----- 摘录 -----
查看源代码 公钥记录
本章简要描述了从 ASN.1 规范派生的 Erlang 记录,用于处理公钥基础设施。其范围是描述每个组件的数据类型,而不是语义。有关语义的信息,请参阅以下各节中链接的相关标准和 RFC。
使用以下 include 指令来访问以下各节中描述的记录和常量宏
-include_lib("public_key/include/public_key.hrl").数据类型
以下是用于描述以下各节中记录字段的常见非标准 Erlang 数据类型,这些类型未在公钥参考手册中定义
time() = utc_time() | general_time()
utc_time() = {utcTime, "YYMMDDHHMMSSZ"}
general_time() = {generalTime, "YYYYMMDDHHMMSSZ"}
general_name() = {rfc822Name, string()} |
{dNSName, string()} |
{x400Address, string() |
{directoryName, {rdnSequence, [#'AttributeTypeAndValue'{}]}} |
{ediPartyName, special_string()} |
{ediPartyName, special_string(), special_string()} |
{uniformResourceIdentifier, string()} |
{iPAddress, string()} |
{registeredId, oid()} |
{otherName, term()}
special_string() = {teletexString, string()} |
{printableString, string()} |
{universalString, string()} |
{utf8String, binary()} |
{bmpString, string()}
dist_reason() = unused | keyCompromise | cACompromise | affiliationChanged |
cessationOfOperation | certificateHold | privilegeWithdrawn | aACompromise
OID_macro() = ?OID_name()
OID_name() = atom()RSA
以下是 Rivest-Shamir-Adleman 加密系统 (RSA)密钥的 Erlang 表示形式
#'RSAPublicKey'{
modulus, % pos_integer()
publicExponent % pos_integer()
}.
#'RSAPrivateKey'{
version, % two-prime | multi
modulus, % pos_integer()
publicExponent, % pos_integer()
privateExponent, % pos_integer()
prime1, % pos_integer()
prime2, % pos_integer()
exponent1, % pos_integer()
exponent2, % pos_integer()
coefficient, % pos_integer()
otherPrimeInfos % [#OtherPrimeInfo{}] | asn1_NOVALUE
}.
#'OtherPrimeInfo'{
prime, % pos_integer()
exponent, % pos_integer()
coefficient % pos_integer()
}.
#'RSASSA-PSS-params'{
hashAlgorithm, % #'HashAlgorithm'{}},
maskGenAlgorithm, % #'MaskGenAlgorithm'{}},
saltLength, % pos_integer(),
trailerField, % pos_integer()
}.
#'HashAlgorithm'{
algorithm, % oid()
parameters % defaults to asn1_NOVALUE
}.
-----
• _任务要求_
- 1) 根据摘录,访问记录和常量宏需要使用哪条 include 指令?
- 2) 请列出摘录中 dist_reason() 类型的全部取值。
----- 已知信息 -----
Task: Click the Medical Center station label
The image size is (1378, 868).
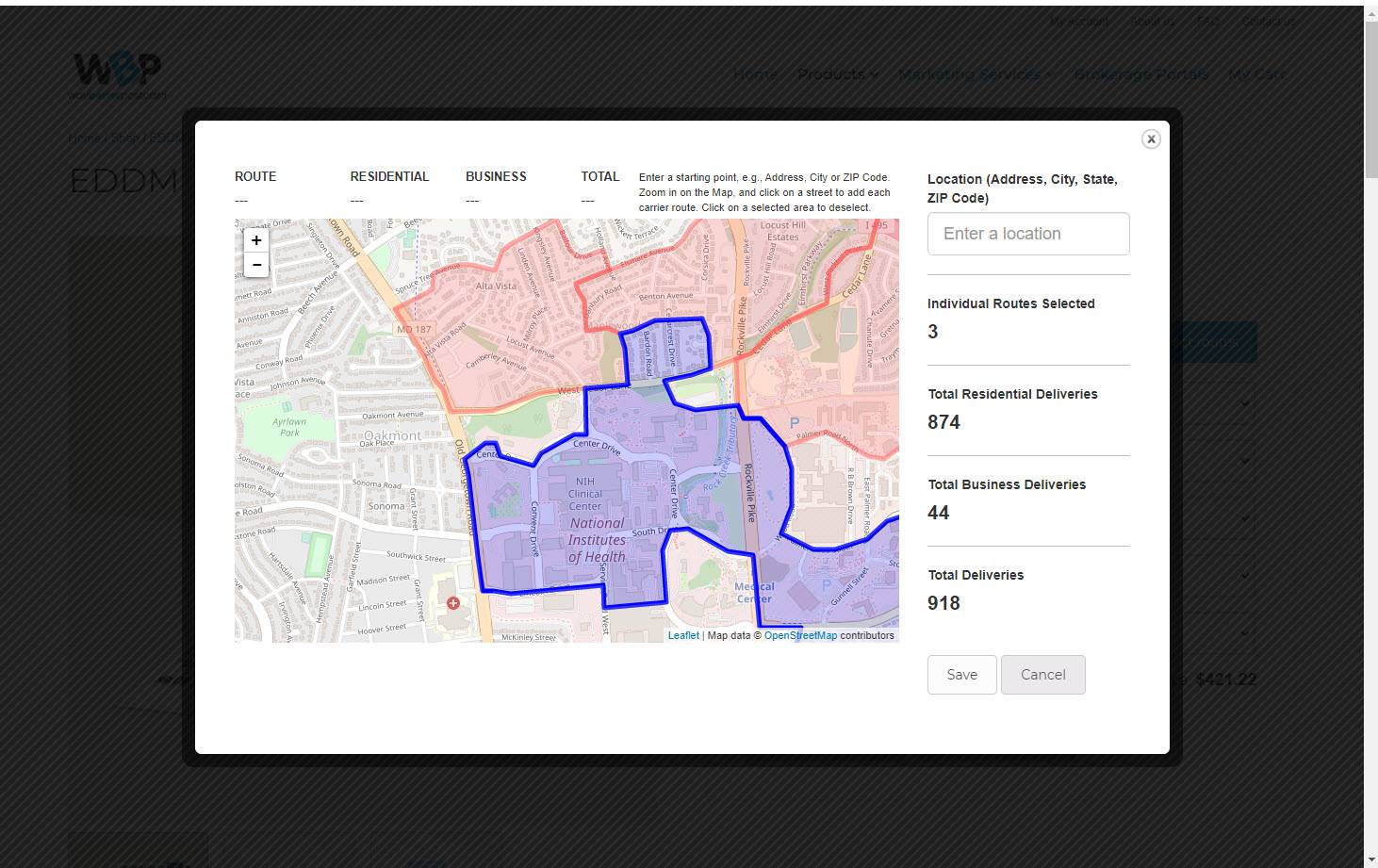Action: (x=753, y=593)
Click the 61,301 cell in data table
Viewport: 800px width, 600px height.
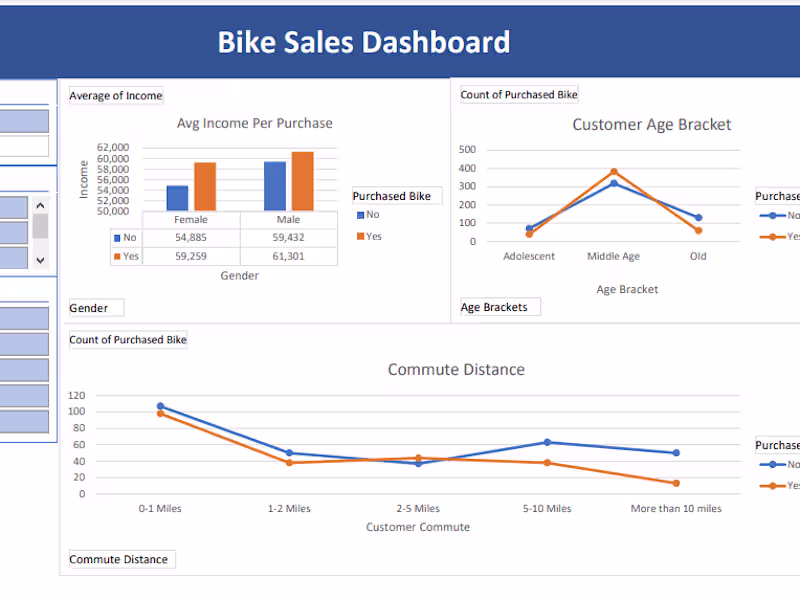click(288, 256)
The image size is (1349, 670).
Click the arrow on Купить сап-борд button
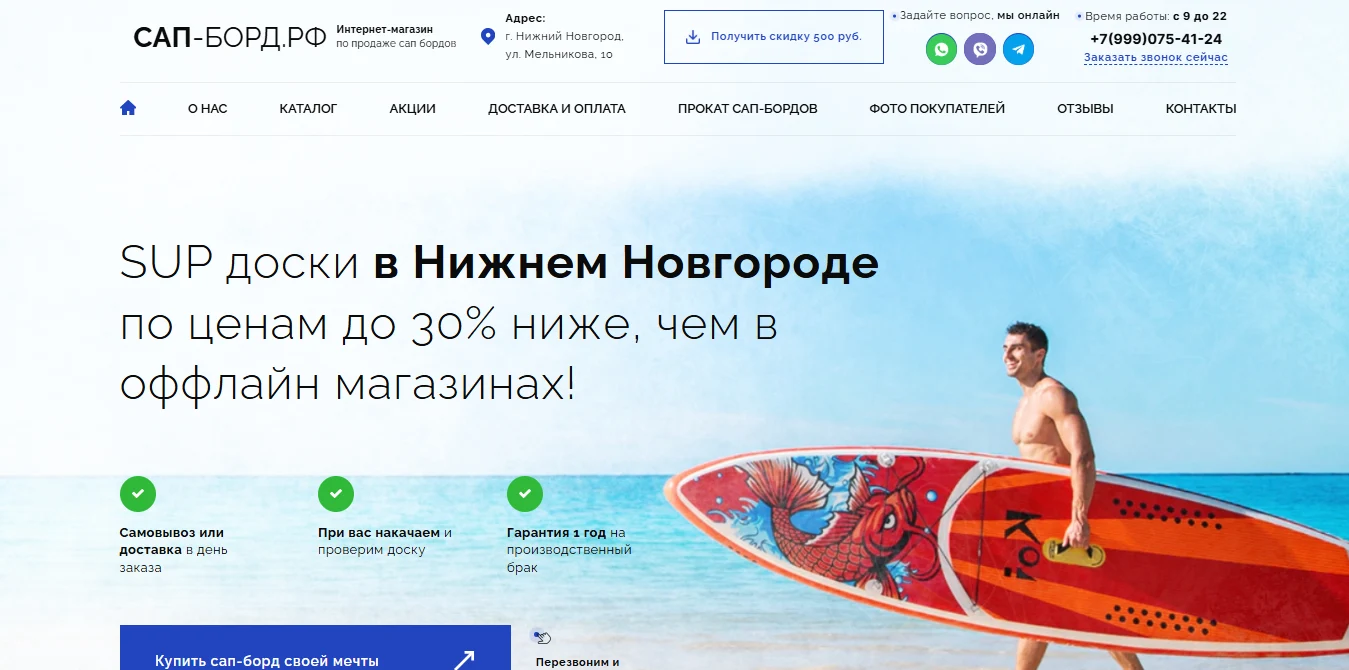pos(464,660)
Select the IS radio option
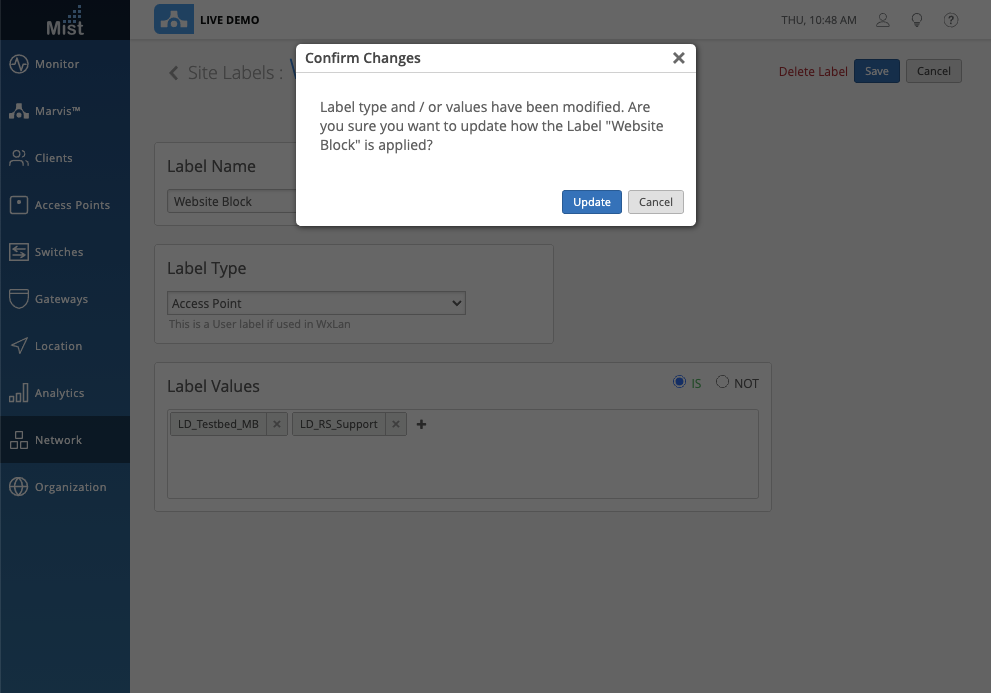This screenshot has height=693, width=991. tap(680, 382)
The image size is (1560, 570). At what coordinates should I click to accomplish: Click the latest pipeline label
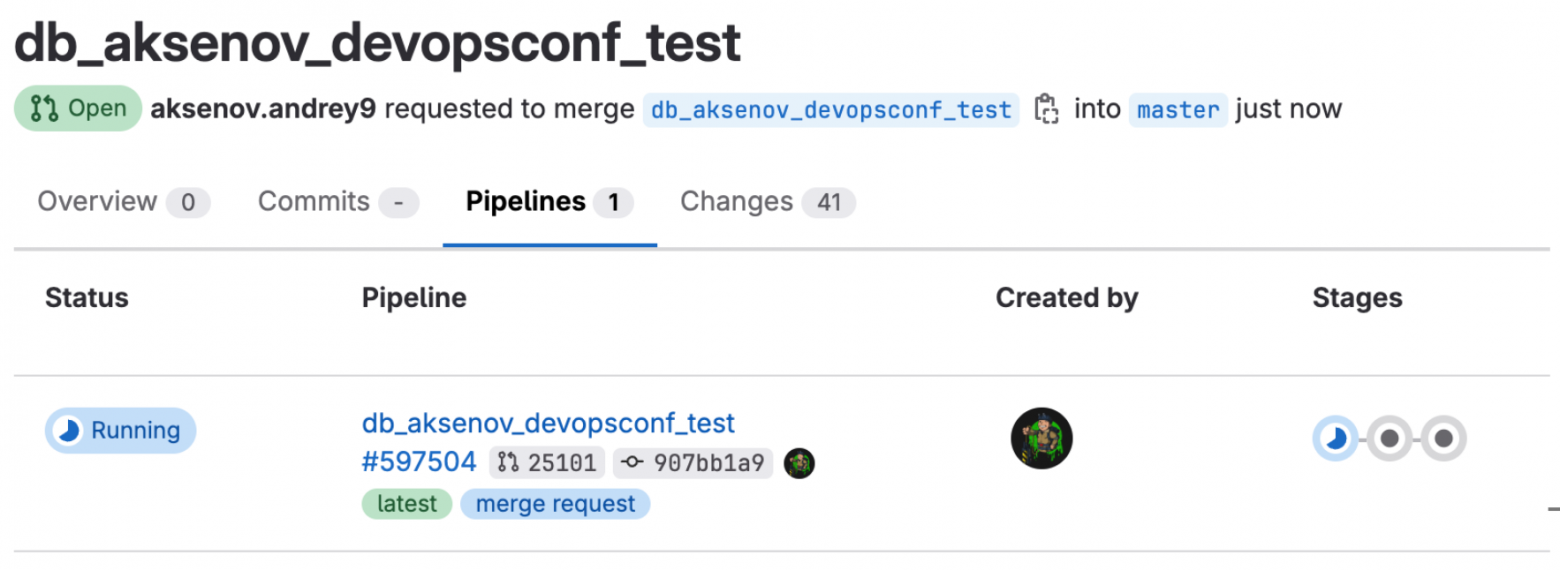tap(407, 504)
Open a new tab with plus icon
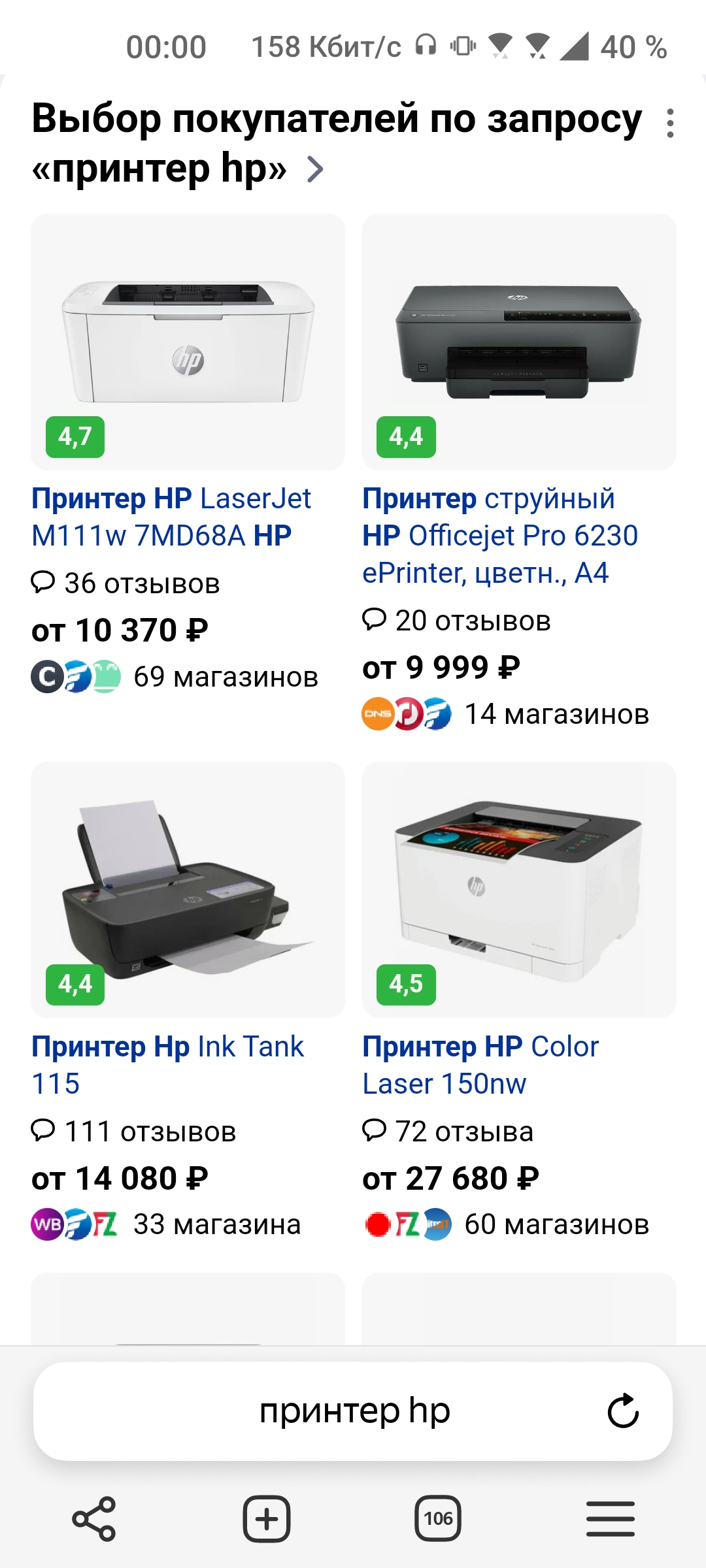Screen dimensions: 706x1568 click(x=267, y=1519)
-----
• _逐项答案_
- 1) -include_lib("public_key/include/public_key.hrl").

- 2) unused、keyCompromise、cACompromise、affiliationChanged、cessationOfOperation、certificateHold、privilegeWithdrawn、aACompromise